How to complete this task: In the text on the Alcançar Project, which two emergencies did nurses handle successfully soon after facing them in simulation?

The Alcançar Project has tested different changes to improve care, including conducting simulations involving the delivery or resusciation of a newborn. Participants took on the roles of both the patient and provider. Many nurses admitted that, prior to taking part in the simulations, they would speak to the patient only briefly and may not have communicated clearly. While going through the simulation as a patient, they felt what it is like to have concerns and fears ignored or not taken seriously. The experience compelled the nurses to start introducing themselves to patients and their birth companions to make them feel welcomed, relaxed, and in good hands. They also began to provide information during the delivery process, including giving specific guidance to birth companions to help the patient feel calm and confident. In two cases — one involving asphyxia and another involving post-partum hemorrhage — nurses successfully applied what they had learned soon after facing the same situations in simulation.

Data for review:
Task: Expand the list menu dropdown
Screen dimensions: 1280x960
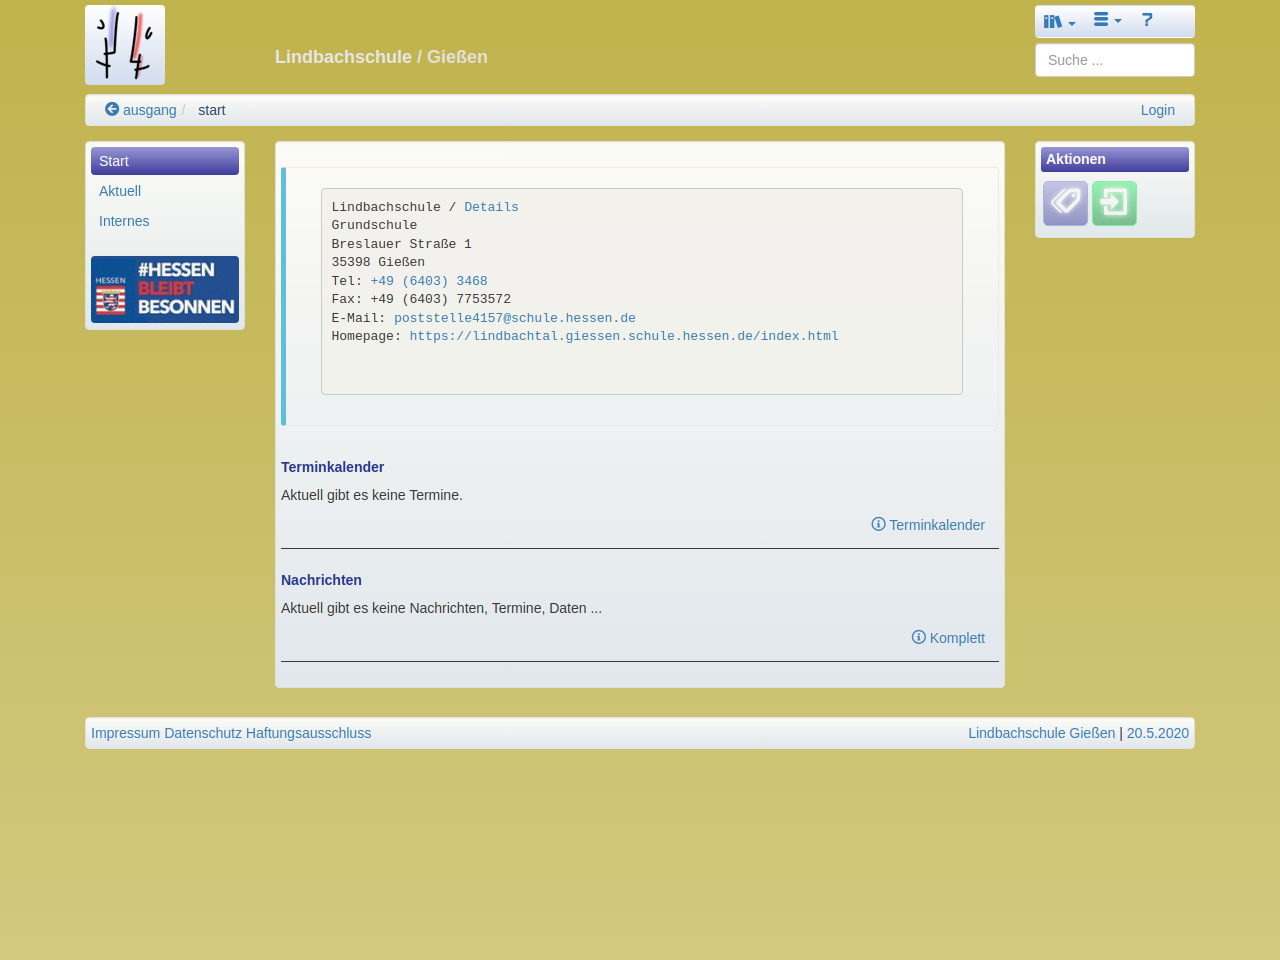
* * *
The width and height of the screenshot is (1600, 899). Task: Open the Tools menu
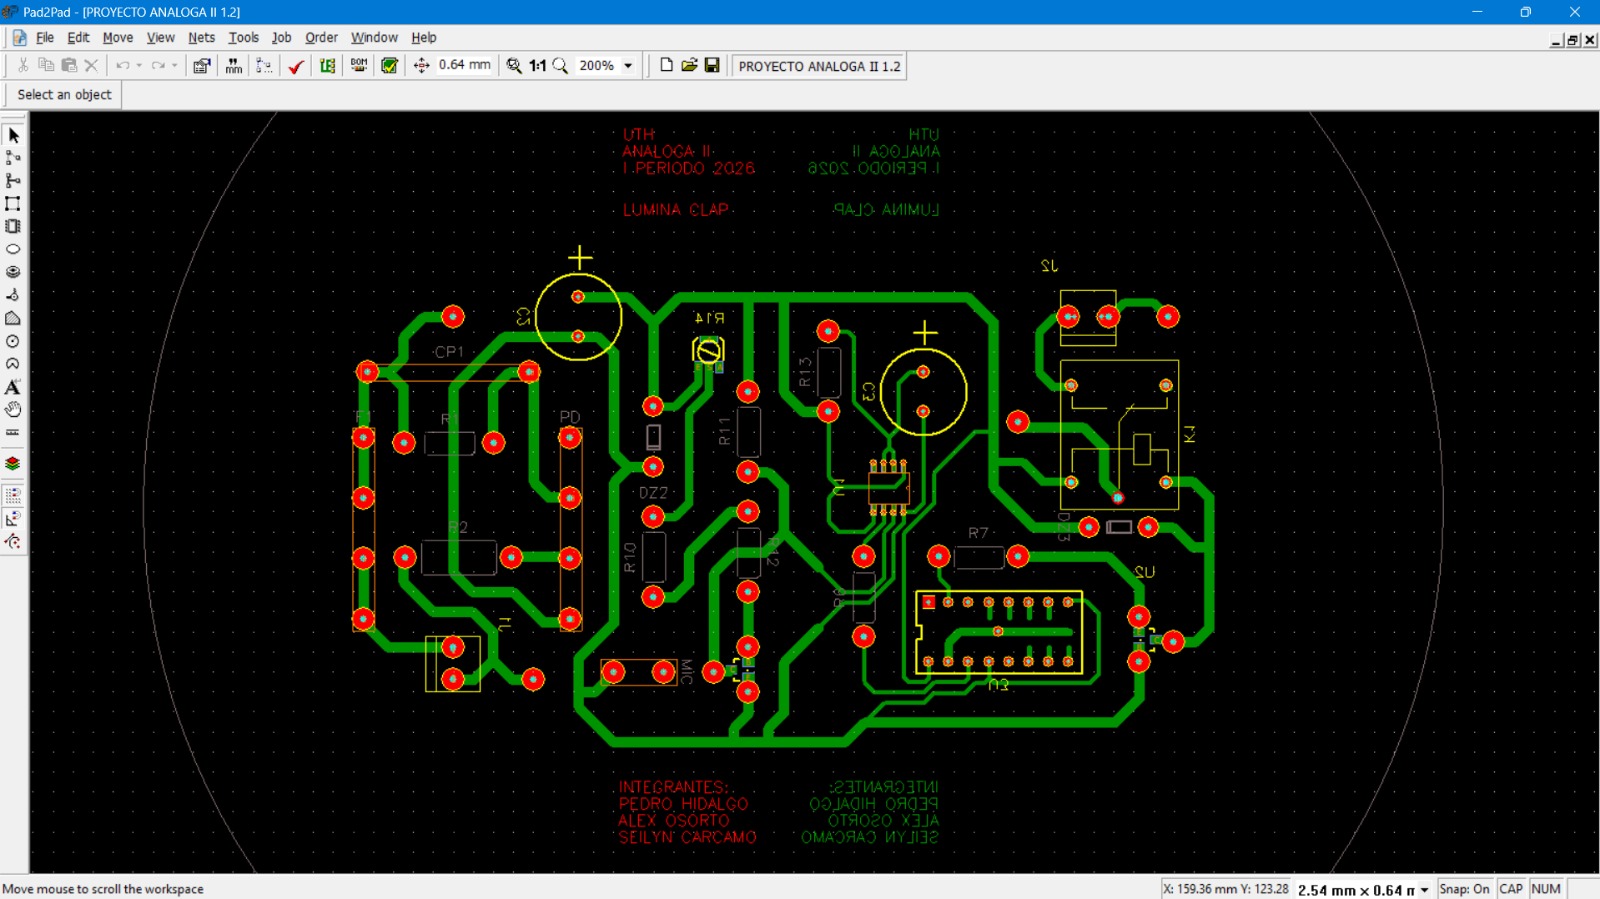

Result of this exercise: Asphyxia and post-partum hemorrhage.